== Requirement ==
Please show each line in the entries below that contains the word "what".

(Stored dataset items)
···
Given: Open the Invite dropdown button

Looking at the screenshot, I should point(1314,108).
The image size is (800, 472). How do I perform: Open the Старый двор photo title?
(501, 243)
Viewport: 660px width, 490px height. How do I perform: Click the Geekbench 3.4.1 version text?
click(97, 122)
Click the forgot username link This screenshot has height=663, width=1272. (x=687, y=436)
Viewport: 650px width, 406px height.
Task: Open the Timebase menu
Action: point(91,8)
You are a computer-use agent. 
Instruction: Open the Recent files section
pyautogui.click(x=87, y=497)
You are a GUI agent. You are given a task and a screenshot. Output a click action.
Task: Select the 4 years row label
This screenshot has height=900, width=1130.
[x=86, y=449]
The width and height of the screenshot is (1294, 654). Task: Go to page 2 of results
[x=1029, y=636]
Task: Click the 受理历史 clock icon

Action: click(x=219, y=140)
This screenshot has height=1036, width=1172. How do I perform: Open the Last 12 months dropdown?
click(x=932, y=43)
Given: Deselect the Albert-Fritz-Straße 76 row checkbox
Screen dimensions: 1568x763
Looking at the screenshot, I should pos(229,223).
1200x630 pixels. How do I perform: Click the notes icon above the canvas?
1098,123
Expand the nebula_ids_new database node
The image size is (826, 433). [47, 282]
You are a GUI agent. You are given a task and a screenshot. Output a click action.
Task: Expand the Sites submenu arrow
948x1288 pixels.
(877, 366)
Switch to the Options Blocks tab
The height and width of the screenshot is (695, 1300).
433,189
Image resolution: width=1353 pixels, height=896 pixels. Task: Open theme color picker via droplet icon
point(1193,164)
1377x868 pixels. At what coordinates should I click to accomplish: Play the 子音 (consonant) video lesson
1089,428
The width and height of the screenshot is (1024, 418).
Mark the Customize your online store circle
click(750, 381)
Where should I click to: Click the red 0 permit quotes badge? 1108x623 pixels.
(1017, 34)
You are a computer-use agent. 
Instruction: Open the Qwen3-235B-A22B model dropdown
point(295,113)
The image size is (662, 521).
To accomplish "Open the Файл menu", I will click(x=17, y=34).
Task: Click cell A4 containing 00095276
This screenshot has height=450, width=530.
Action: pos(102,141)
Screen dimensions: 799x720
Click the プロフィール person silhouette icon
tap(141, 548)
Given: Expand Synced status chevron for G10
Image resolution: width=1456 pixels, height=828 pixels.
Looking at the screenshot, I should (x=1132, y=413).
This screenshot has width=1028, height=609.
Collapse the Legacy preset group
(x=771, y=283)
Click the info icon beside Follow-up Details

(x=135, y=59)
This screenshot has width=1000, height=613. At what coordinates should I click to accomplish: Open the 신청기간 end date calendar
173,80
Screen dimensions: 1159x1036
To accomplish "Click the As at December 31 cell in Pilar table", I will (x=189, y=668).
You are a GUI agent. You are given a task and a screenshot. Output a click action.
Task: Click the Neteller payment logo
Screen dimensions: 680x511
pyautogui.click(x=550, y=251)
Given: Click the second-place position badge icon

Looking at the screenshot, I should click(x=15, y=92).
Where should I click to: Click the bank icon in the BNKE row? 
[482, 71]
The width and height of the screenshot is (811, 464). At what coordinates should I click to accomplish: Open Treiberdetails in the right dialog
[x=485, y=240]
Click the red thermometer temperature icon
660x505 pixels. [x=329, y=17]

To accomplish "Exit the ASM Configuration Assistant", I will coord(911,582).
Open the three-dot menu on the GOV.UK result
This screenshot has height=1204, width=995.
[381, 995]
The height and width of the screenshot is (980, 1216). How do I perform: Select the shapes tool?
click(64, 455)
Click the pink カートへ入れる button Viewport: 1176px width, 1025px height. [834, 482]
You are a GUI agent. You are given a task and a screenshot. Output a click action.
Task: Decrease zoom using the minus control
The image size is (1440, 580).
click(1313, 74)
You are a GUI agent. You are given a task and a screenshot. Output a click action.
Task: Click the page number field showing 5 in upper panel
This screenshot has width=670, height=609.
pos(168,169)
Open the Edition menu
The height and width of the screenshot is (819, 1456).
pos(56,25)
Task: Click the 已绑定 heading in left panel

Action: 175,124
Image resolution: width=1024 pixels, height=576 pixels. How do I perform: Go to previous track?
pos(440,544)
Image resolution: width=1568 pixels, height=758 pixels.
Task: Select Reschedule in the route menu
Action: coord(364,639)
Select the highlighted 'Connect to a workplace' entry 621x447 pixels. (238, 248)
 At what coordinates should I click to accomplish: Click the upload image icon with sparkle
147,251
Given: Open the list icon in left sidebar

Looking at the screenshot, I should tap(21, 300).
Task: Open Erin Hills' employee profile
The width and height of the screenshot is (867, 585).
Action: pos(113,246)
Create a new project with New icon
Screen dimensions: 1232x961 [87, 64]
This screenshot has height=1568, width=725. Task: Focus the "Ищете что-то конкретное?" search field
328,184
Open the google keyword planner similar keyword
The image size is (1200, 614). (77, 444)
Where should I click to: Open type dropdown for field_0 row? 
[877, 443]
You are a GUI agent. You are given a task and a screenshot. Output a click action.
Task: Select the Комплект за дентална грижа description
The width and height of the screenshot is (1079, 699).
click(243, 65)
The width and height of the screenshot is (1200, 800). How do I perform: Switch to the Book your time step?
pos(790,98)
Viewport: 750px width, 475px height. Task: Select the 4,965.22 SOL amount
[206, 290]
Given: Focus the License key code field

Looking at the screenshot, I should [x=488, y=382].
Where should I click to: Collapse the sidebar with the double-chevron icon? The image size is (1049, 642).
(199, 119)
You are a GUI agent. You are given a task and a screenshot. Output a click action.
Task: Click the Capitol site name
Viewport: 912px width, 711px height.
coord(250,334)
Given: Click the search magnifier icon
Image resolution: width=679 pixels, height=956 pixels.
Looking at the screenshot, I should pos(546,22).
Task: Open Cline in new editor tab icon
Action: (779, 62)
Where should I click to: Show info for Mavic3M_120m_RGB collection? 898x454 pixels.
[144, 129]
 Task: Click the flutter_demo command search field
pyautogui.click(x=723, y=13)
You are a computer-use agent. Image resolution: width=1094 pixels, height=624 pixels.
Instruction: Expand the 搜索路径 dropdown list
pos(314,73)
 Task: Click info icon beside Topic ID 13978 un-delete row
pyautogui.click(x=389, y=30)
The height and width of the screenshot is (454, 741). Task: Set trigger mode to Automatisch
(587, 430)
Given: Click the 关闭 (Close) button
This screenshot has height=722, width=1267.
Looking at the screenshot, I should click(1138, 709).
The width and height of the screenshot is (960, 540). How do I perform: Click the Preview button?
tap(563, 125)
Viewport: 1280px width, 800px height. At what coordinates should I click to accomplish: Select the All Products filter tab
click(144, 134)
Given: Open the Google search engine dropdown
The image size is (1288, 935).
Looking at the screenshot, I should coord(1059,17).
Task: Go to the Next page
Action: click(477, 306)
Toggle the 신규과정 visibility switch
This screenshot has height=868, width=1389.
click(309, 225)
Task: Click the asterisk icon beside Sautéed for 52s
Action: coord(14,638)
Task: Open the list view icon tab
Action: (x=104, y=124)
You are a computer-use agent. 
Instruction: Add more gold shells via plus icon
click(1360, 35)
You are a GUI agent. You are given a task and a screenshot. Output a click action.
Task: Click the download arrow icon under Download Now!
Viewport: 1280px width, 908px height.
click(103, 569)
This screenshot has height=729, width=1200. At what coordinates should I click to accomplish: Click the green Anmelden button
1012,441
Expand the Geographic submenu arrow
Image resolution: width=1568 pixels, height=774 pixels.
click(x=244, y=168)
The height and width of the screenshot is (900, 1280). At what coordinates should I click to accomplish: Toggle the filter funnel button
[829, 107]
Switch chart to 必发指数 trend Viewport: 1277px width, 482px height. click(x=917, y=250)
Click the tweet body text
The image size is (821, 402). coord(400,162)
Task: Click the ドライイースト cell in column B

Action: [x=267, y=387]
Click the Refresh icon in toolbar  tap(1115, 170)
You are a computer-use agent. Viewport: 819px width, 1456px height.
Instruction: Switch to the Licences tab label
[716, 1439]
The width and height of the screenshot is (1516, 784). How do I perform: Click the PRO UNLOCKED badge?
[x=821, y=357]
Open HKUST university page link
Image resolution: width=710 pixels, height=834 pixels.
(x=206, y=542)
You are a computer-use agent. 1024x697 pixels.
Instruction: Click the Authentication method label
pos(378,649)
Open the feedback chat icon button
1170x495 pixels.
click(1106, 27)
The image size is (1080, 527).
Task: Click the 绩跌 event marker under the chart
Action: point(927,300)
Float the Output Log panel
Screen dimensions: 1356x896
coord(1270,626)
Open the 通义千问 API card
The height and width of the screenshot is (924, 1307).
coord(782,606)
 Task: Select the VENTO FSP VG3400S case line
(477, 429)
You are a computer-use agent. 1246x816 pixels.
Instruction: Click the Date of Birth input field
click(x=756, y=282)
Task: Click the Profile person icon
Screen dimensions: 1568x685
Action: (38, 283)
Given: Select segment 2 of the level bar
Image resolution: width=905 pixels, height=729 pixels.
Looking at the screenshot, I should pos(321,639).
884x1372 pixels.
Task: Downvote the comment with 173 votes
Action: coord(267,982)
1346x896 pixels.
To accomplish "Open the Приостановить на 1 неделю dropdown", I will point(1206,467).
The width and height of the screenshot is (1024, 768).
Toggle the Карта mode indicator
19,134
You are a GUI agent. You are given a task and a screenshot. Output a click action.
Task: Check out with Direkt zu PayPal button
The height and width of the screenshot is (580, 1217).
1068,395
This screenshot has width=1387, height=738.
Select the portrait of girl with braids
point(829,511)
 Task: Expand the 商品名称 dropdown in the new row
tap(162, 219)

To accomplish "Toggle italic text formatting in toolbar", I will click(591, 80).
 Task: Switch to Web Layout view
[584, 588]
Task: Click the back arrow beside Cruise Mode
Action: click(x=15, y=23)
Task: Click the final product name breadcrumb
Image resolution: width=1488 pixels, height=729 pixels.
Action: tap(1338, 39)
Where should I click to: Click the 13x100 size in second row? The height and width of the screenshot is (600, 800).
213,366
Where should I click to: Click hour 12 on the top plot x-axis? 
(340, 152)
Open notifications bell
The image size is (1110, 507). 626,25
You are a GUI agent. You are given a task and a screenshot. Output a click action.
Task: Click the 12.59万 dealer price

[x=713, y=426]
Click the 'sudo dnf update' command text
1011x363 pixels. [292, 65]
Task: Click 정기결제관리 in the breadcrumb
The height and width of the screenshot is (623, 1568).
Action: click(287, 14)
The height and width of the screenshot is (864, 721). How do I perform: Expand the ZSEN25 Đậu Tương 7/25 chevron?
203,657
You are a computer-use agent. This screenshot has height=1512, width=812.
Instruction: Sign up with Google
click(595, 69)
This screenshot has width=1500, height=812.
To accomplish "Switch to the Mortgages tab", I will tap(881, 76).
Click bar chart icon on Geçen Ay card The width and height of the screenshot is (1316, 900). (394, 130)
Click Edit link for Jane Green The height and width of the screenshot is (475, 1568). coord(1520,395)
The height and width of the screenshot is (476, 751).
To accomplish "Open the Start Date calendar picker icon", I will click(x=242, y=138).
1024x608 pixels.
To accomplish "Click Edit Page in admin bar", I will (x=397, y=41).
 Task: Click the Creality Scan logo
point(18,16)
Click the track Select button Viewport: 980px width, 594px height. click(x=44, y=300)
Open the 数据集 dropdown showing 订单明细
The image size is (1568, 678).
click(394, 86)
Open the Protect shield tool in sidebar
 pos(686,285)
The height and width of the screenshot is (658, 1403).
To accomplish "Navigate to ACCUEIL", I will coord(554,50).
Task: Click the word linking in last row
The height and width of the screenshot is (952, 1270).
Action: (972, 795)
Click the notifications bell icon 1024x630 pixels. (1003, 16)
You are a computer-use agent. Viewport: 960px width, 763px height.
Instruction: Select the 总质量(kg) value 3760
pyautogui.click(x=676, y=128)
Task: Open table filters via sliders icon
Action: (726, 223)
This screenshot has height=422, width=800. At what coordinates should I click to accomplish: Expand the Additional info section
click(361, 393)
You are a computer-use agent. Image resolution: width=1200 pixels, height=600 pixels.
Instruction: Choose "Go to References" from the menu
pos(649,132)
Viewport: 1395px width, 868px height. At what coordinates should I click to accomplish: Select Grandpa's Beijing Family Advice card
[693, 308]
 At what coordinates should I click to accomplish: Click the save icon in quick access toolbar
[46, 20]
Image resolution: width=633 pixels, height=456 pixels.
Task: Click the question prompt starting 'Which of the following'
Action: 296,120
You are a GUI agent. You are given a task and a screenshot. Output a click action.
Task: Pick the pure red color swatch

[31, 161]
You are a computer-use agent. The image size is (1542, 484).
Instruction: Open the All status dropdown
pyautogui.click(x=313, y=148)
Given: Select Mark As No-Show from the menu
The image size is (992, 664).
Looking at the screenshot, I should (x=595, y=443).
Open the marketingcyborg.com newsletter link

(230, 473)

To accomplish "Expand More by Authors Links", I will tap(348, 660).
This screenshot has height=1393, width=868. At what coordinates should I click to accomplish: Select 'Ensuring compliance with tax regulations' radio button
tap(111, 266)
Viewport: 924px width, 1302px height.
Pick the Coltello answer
···
== Response to the task ==
1377x868 pixels. At what coordinates should I click to accomplish: Play the 子音 (consonant) video lesson
This screenshot has width=1000, height=613. At what coordinates should I click to accomplish: Open the 신청기간 end date calendar
The width and height of the screenshot is (811, 464). At what coordinates should I click to accomplish: Open Treiberdetails in the right dialog
 At what coordinates should I click to accomplish: Click the upload image icon with sparkle
Viewport: 1280px width, 800px height. At what coordinates should I click to accomplish: Select the All Products filter tab
This screenshot has height=729, width=1200. At what coordinates should I click to accomplish: Click the green Anmelden button
The height and width of the screenshot is (900, 1280). At what coordinates should I click to accomplish: Toggle the filter funnel button
This screenshot has height=422, width=800. At what coordinates should I click to accomplish: Expand the Additional info section
Viewport: 1395px width, 868px height. At what coordinates should I click to accomplish: Select Grandpa's Beijing Family Advice card
 At what coordinates should I click to accomplish: Click the save icon in quick access toolbar
This screenshot has height=1393, width=868. At what coordinates should I click to accomplish: Select 'Ensuring compliance with tax regulations' radio button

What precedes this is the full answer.